• _TASK DESCRIPTION_: Give the lines again exactly as they appear below, from the line with "Task: Click the 1×10⁴ y-axis label" to the line with "Task: Cancel the import with キャンセル", both included, and only those lines. Leave every picture out.

##### WORKING DATA

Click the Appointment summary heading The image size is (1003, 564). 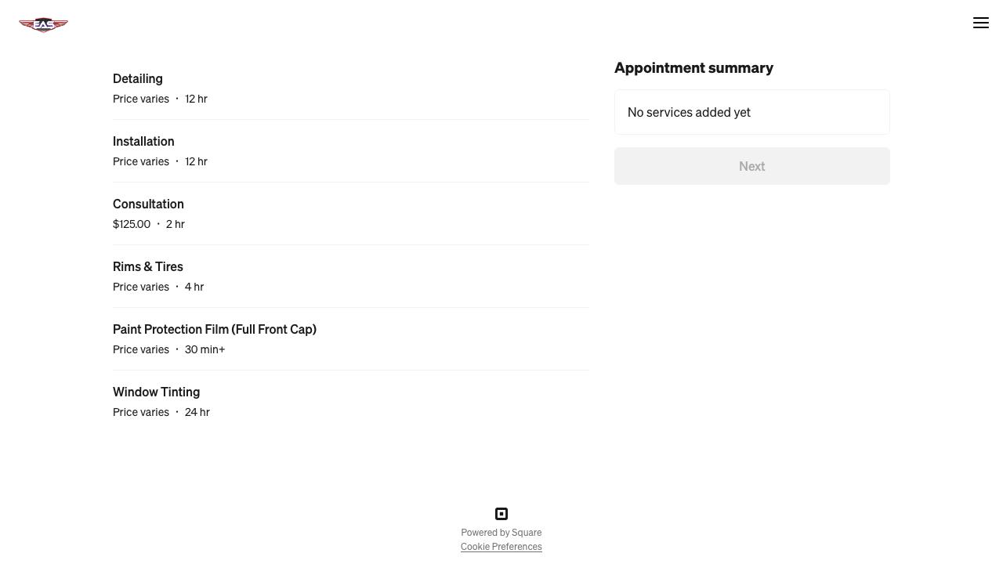(x=693, y=68)
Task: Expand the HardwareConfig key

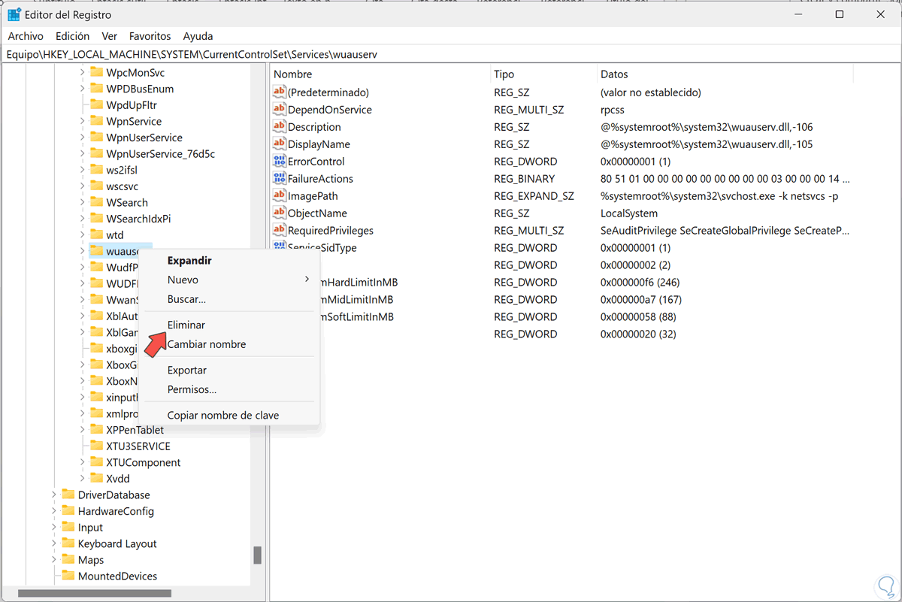Action: pyautogui.click(x=54, y=511)
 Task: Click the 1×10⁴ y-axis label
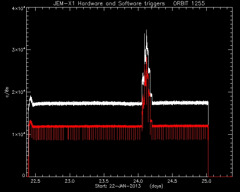(18, 134)
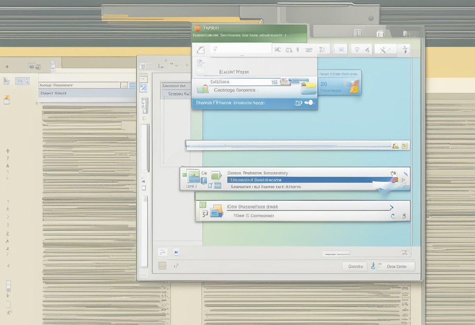Image resolution: width=475 pixels, height=325 pixels.
Task: Click the orange square icon in green header
Action: 198,28
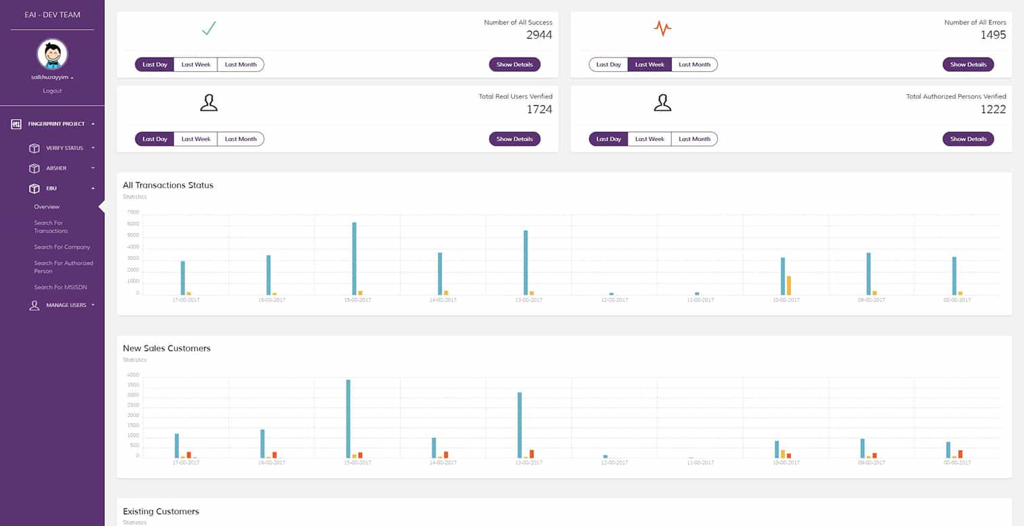Click the tallest blue bar for 15-00-2017

[x=354, y=258]
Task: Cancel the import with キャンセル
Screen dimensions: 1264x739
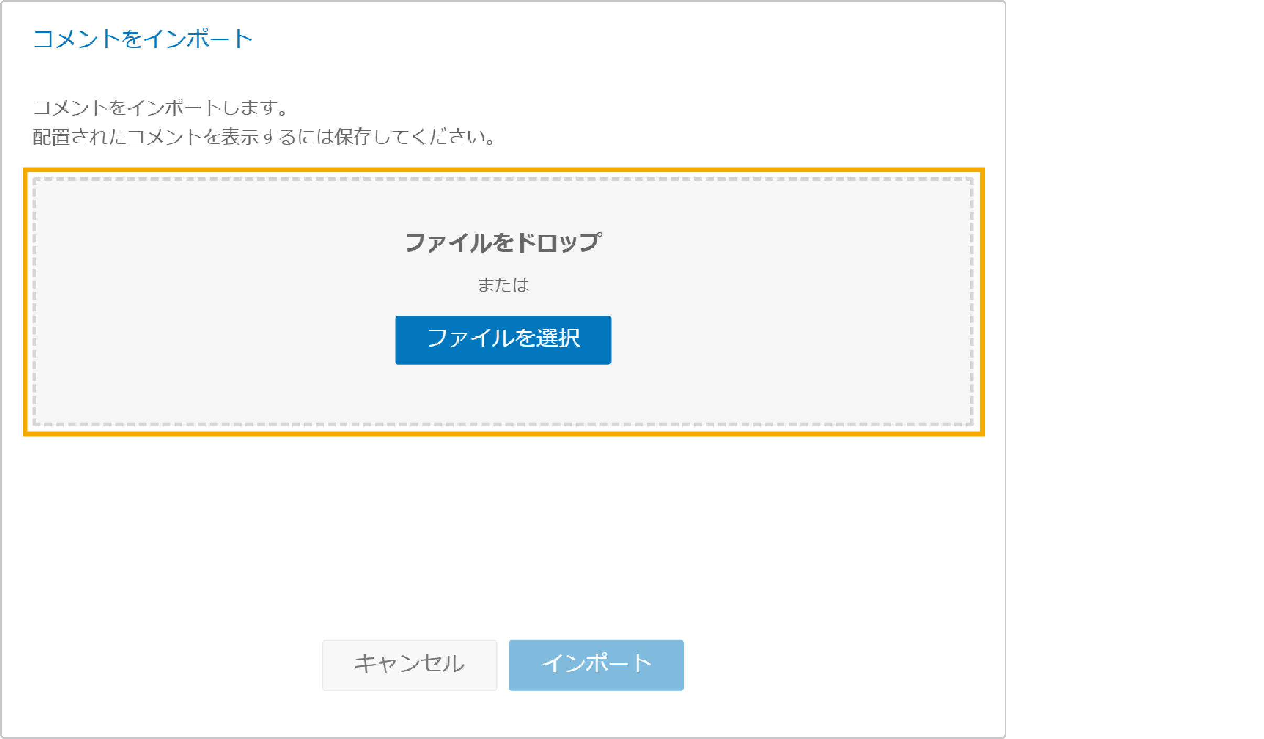Action: [409, 665]
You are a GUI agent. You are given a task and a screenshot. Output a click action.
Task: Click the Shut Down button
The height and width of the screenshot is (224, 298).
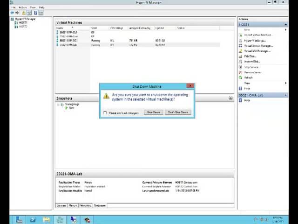(153, 112)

##########

• _PROBLEM SOLUTION_:
 Task: Click the 1×10⁴ y-axis label
(18, 134)
Image resolution: width=475 pixels, height=325 pixels.
Task: Click the orange square icon in green header
Action: 198,28
Click the tallest blue bar for 15-00-2017

[x=354, y=258]
Task: Cancel the import with キャンセル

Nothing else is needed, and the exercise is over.